Head of Czech development aid organization notices situation in Romani ghettos all but unchanged
"Always, naturally, somebody can be found who doesn't care for this part of our work. Even in that aspect, however, the situation is changing. Previously the absolute majority of people had a simplified reaction: 'Why, for God's sake, are you aiding the gypsies? It would be better to go to Africa to aid the black people.' Today most people comprehend that this is a problem that must be solved," said Šimon Pánek, a former student leader of Czechoslovakia's Velvet Revolution who is director of the People in Need development organization, in an interview for news server Deník.cz marking the NGO's 25th anniversary.
Pánek's comments on the results achieved by the organization's anti-poverty work in Romani ghettos in the Czech Republic were sober. "Unfortunately, in that area we are not very successful for the time being, in the sense of finding an across-the-board, easy solution. That's not even possible. We do have many offers and programs, mainly for mothers with children and for youth, but the situation is changing very slowly. It is not easy for somebody to move away from the ghetto. It takes a long time, it requires the cooperation of many people. Fortunately, however, at least something has changed - the approach of local municipalities," he said.

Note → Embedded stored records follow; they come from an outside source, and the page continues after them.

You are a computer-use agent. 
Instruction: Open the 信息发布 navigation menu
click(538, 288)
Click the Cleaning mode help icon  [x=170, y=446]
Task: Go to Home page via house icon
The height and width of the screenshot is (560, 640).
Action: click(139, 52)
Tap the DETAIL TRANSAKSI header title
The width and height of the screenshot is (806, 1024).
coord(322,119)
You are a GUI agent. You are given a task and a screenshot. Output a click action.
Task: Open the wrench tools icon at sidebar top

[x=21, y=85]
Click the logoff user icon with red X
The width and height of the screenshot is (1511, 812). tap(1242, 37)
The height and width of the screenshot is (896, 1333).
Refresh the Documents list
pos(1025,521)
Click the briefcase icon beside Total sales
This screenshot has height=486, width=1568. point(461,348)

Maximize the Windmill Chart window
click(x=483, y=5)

The director said he sees a change in the approach taken by local politicians, who in his view have comprehended that this problem cannot be easily "deleted" or moved elsewhere, but must be resolved by the local municipality itself. "The problems on the outskirts of a town cannot be solved by the Government. The state can just set up legislation, or money flows. Locally, the previous 'ostrich' position has been reversed," Pánek said.
Such problems, according to the development aid head, are also no longer being addressed just through repressive measures, but collaborations have begun to function between town halls and local police, schools and NGOs. The programs his organization provides focus on children eventually accessing secondary education.
"We are doing our best to demonstrate to parents that they should not be afraid of that, because it makes sense. If they send their children to school, then they will know how to do things and they will not remain unemployable. If that succeeds, and if they are able to overcome the other barriers based on racism that await them in life, then there is great hope that they will leave the ghetto," he said.